William Taylor's Community Work
William Taylor took part in many facets of community work. He was a MLC for the Southern Province for two years 1864-1866; chairman of the Keilor Roads Board 1863-1868 and President of the Shire of Keilor 1871-1894 with the exception 0f 1882-3 when he was overseas. He continued as a councillor until 1902.
When he resigned from the presidency of the shire council, David Milburn, a fellow councillor proposed that an address should be drawn up and entered in the Minute Book;-

to express the gratitude of the councillors for the able and urbane manner in which he has conducted the business during his whole tenure of office both financially and otherwise

The motion was seconded by Councillor Malcolm Ritchie.

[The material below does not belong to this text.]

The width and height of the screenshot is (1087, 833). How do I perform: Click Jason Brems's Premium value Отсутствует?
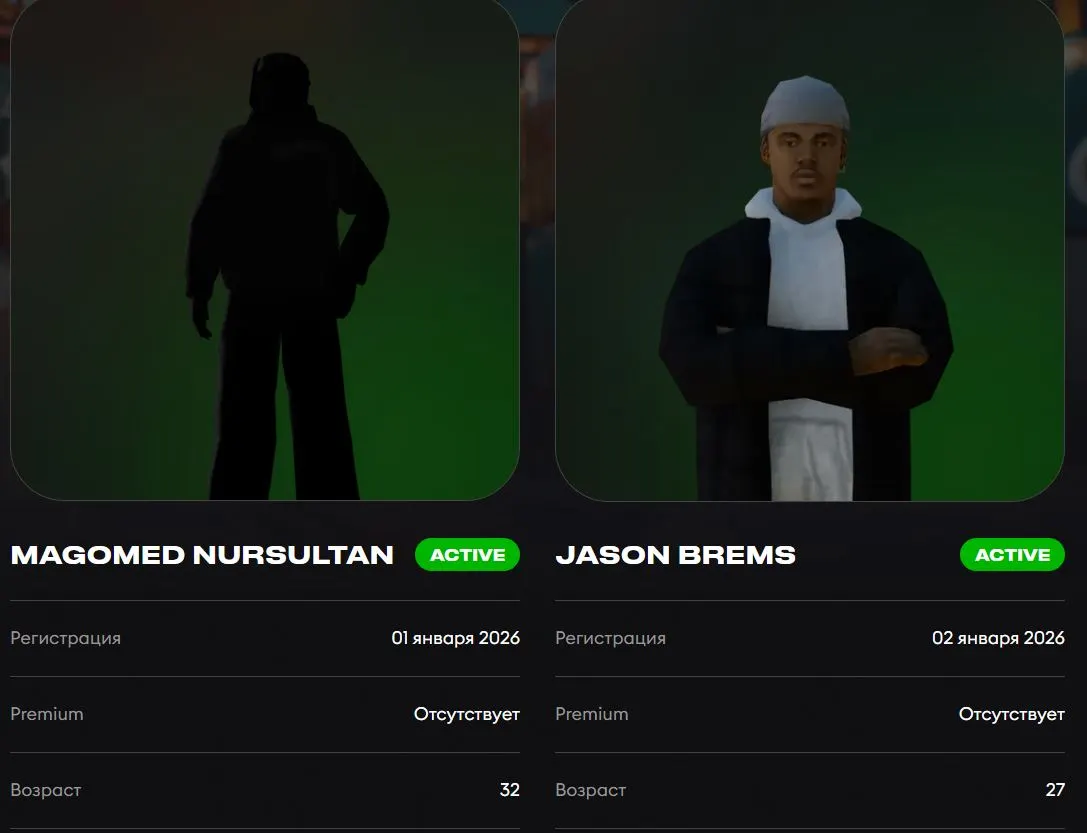pyautogui.click(x=1011, y=714)
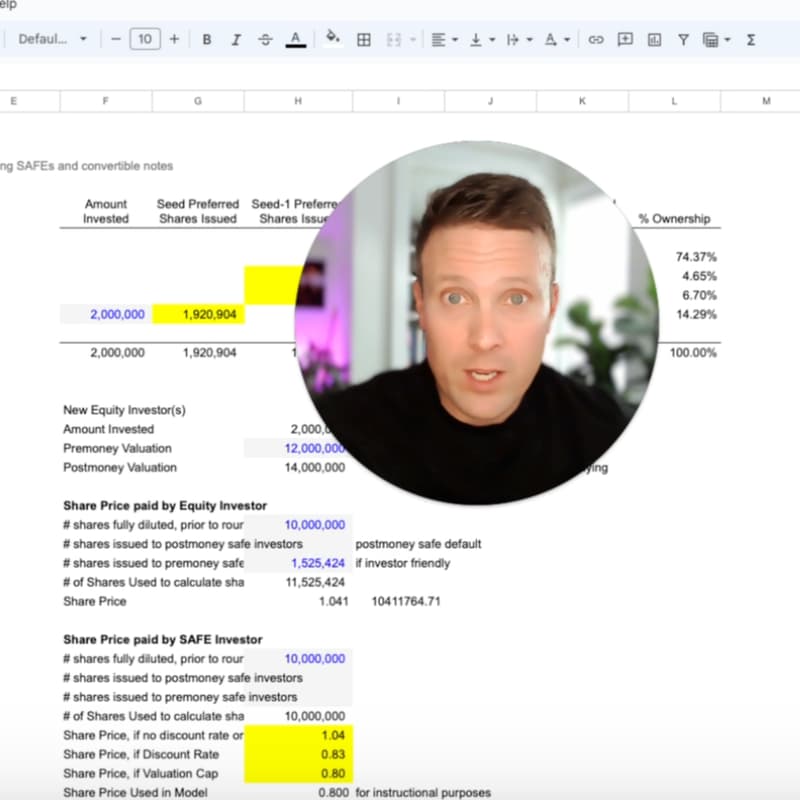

He was a Justice of the Peace from the 1860s and involved in hospital and school councils. In the Taylor archive there are examples of cards by which he could recommend treatment at the Women’s Hospital for those whose financial circumstances prevented them from seeking medical attention:-

I beg to recommend ----- residing at ------, who from personal knowledge of her circumstances I know is unable to pay the ordinary fees for Medical Attention as an OUT PATIENT* at the above Institution

*or Midwifery or Inpatient
Honorary surgeons and physicians were available for consultation in the afternoon.

A railway for Keilor?
In July 1892 when a route for the proposed railway extension to Bulla was under discussion William Taylor called a meeting in the Keilor Shire Hall which was reported in the Essendon Gazette:-

for the purpose of urging upon the Government the desirability of constructing the railway to Bulla, from Newmarket via Keilor instead of the line from Essendon to Bulla

Those who had seen the irrigated orchards of Messrs. Milburn and Goudie could testify to the results and the carriage of fruit and vegetables would be a great source of revenue and hundreds of acres awaited this treatment provided there was a means of carriage to the Melbourne market


His proposed route ran through West Essendon crossing Keilor Road, Niddrie near Hoffmans Road. He also felt that it would be a cheaper route as landowners along it would make gifts of land.